My mother had another of her health episodes again that resulted in a trip to the hospital. This time she apparently was able to avoid being intubated, which is impressive, but her breathing is a problem that isn't going away. So after a few days in the hospital the doctors gave her a diagnosis of about 6 months to live.
My family is already gearing up to begin the grieving process and trying to squeeze the most quality time with her that they can over the next six months. My sister Teri is talking about wanting everyone to come to Phoenix this year for Christmas because it will be my mother's last one, and my mother is reportedly echoing these same desires. My aunts and uncles are all making plans to visit her in the next month or so and even my nieces and cousins are all chipping in with well-wishes and changes to their personal lives while my mother struggles through these last remaining months.
And then there is me.
I am truly stuck at this point as to what I want to do. My sister and my aunt have subtly hinted and inquired as to what my plans are and they were nothing but polite and respectful of me when this subject was broached. I answered them both as honestly as I could by not committing to anything and saying I wasn't sure what I was going to do. I really don't know because I have many aspects pulling at me.
I can't ignore the fact that despite these recent developments with my mother, nothing has changed. For me, that's an entire lifetime of abuse, neglect, deceit, and betrayal that has not only gone unaccounted for, but she has continued to live in that type of selfish, self-serving manner that forces others to take responsibility for the consequences of her actions, or lack of action as is often the case. Awhile ago I made the choice to move forward and away from her and her lifestyle when she proved to me that she would always choose the way that brings her the most drama and attention without any regard to the feelings of her children or other family members who love her. Eventually my decision became obvious to her and she left me a tearful message telling me she wasn't aware of what she was doing and how I was so wonderful to her and that she loved me. I found it funny that even then she still refused to acknowledge her actions and own up to her behavior, but I am not surprised, and I guess that is really my point. How do I ignore the past?
I feel that if I were to just forgive and forget everything that I would be selling myself and my convictions short. I have a responsibility to myself and to my children to be honest and true to the decisions I have made and will make in the future. I wish I had pulled away from my mother decades ago and saved myself years of drama and pain, but I eventually did pull away at a time and place of my own choosing when I decided that enough was enough and that I deserved to be treated better. When my children learn about this, they will know that it is OK to stand up for yourself against anyone and anything that is doing you harm. I don't want them to think that it is acceptable to expect less. My actions are the guide they will use for their life, so shouldn't I provide them with the best examples?
In fairness, I expect my mother to make proclamations about her past and seek out forgiveness and understanding before she dies, that's natural to do when going through the last stage of your life. But it's pretty shitty when you think about it. Are we supposed to be treated like shit for 40 years by someone and then when their life is ending say, "That's OK, I forgive you for being a bad person!" Where is the fairness, or justice, in that? I wouldn't expect anyone to ever talk to me if I behaved even half as badly as she has over the years, so I don't see how her death is a reason to change everything. We all knew she was going to die eventually, we ALL die eventually, so how does this change a thing? It doesn't, it doesn't at all. Especially when she saw this coming for a long time and did absolutely nothing to prevent it and making things easier on her children, but she actively chose not to.
Perhaps I am horrible, but I also keep thinking that this is exactly what she wants. She has always been addicted to drama, and what better way for her to go out that to have a Terms of Endearment type ending where she dies too young and everyone is rallying around her bedside professing their love and sadness and vowing to live right by her. I just can't be a part of something like that. I can't and I won't.
This is all depressing. While I intended to talk about more, I just no longer feel like it right now. I'll have to finish this later.

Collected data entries
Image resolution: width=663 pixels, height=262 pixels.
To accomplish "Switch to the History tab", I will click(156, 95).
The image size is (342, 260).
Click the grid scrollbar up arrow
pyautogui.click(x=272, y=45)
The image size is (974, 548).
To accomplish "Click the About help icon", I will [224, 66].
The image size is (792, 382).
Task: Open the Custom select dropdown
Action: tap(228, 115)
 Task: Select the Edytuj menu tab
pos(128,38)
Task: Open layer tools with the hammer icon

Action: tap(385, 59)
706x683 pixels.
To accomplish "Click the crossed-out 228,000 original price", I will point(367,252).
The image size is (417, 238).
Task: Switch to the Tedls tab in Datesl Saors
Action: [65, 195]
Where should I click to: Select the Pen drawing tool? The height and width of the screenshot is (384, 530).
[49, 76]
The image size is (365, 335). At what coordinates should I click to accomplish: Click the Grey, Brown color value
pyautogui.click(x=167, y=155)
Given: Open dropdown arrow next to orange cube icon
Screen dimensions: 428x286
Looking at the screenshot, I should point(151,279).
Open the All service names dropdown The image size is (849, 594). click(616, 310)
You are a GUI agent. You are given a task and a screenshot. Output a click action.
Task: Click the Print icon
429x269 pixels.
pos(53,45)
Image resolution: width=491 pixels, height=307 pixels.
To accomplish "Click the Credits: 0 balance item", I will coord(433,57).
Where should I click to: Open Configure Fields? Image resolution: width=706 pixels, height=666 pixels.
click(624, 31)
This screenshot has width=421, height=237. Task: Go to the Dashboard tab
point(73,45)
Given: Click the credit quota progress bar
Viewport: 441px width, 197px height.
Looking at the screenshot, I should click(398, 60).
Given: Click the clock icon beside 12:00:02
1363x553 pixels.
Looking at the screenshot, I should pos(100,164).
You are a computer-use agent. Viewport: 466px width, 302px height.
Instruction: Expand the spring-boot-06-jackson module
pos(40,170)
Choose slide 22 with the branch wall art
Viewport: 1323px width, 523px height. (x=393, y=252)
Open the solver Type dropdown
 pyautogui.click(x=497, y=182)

## TASK STATEMENT
Can you change "bedside" to "hospital bed" in the text about the dying mother, giving it again between "Perhaps I am" and "finish this later.", inclusive?

## COMPLETED TASK
Perhaps I am horrible, but I also keep thinking that this is exactly what she wants. She has always been addicted to drama, and what better way for her to go out that to have a Terms of Endearment type ending where she dies too young and everyone is rallying around her hospital bed professing their love and sadness and vowing to live right by her. I just can't be a part of something like that. I can't and I won't.
This is all depressing. While I intended to talk about more, I just no longer feel like it right now. I'll have to finish this later.